Document excerpt:
Segment Open
Recently I was scanning through my professional articles when the title, “Educate The Child, Not the Label” caught my attention. This blog post written by Haley Gottlieb on the ASCD Smart Brief blog had me sit straight up with full attention. For the past several years I have felt passionate about this topic. Quite often you may hear me ask, “ Ok, so now that we know this diagnosis/label, what are we going to do differently for this child?” Our belief and philosophy is to teach the whole child. This means we look at each child’s cognitive, emotional, social, and physical development. If we only look at one area, one label, or one assessment, we are not meeting the needs of our children.
Gottlieb (2014) states: “As a therapist in the school setting, I’ve come to realize the importance of preparing curriculum and therapy activities based on the whole child instead of one characteristic or attribute. You wouldn’t want people to define you by one characteristic, so why would we do this with disabilities? A person with autism or with a speech delay is much more than one specific attribute.” (http://smartblogs.com/education/2014/04/07/educate-the-child-not-the-label/)
Segment Closed
Given material:
Segment Open
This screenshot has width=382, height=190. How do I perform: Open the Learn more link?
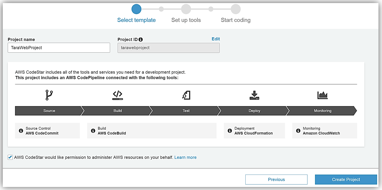point(185,157)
Segment Closed
Problem set:
a: Using the passage on educating the child rather than the label, decide whether each statement agrees with it: (i) The blog post was written by Haley Gottlieb on the ASCD Smart Brief blog. (ii) Teaching the whole child means looking only at a child's cognitive development. (iii) Gottlieb works as a therapist in the school setting. Answer yes or no for each and quote the words that decide it.
b: List every area of a child's development that the passage on educating the child rather than the label says is examined when teaching the whole child.
c: Resume the passage on educating the child rather than the label, picking up right after its final sentence.

Results:
a:
(i) Yes: "This blog post written by Haley Gottlieb on the ASCD Smart Brief blog"
(ii) No: "This means we look at each child’s cognitive, emotional, social, and physical development."
(iii) Yes: "As a therapist in the school setting"

b: Cognitive, emotional, social, physical

c:
By building relationships with our students and families and taking the time to collect a variety of assessments, we are able to target each child’s strengths and areas that need improvement. Over the years we have found that there are many variables that impact learning. Some of our students lack sleep; some have an iron-deficiency; some have a vision issue; some are fearful to make mistakes or take risks, etc. If we did not take the time to take a close look at these factors, we might have missed the very strategy that would make an incredible difference to the success and learning for each student.
In society, we are consistently measured and measuring ourselves by numbers and labels; height, weight, GPA, SAT scores, salary, etc. While in the area of special education there are necessary aspects of using a diagnosis or label, it is imperative that we are using all information obtained as a tool to help ALL children rather than using that label to define children. I truly believe in a label-free learning environment.
Job (2001) states:
“Every child is unique, with needs and abilities specific to himself, and labels can obscure that fact. Labels should be used as the jumping-off point to begin discovering how best to help students in the classroom when taking into consideration all of their other qualities.” ( http://www.learnnc.org)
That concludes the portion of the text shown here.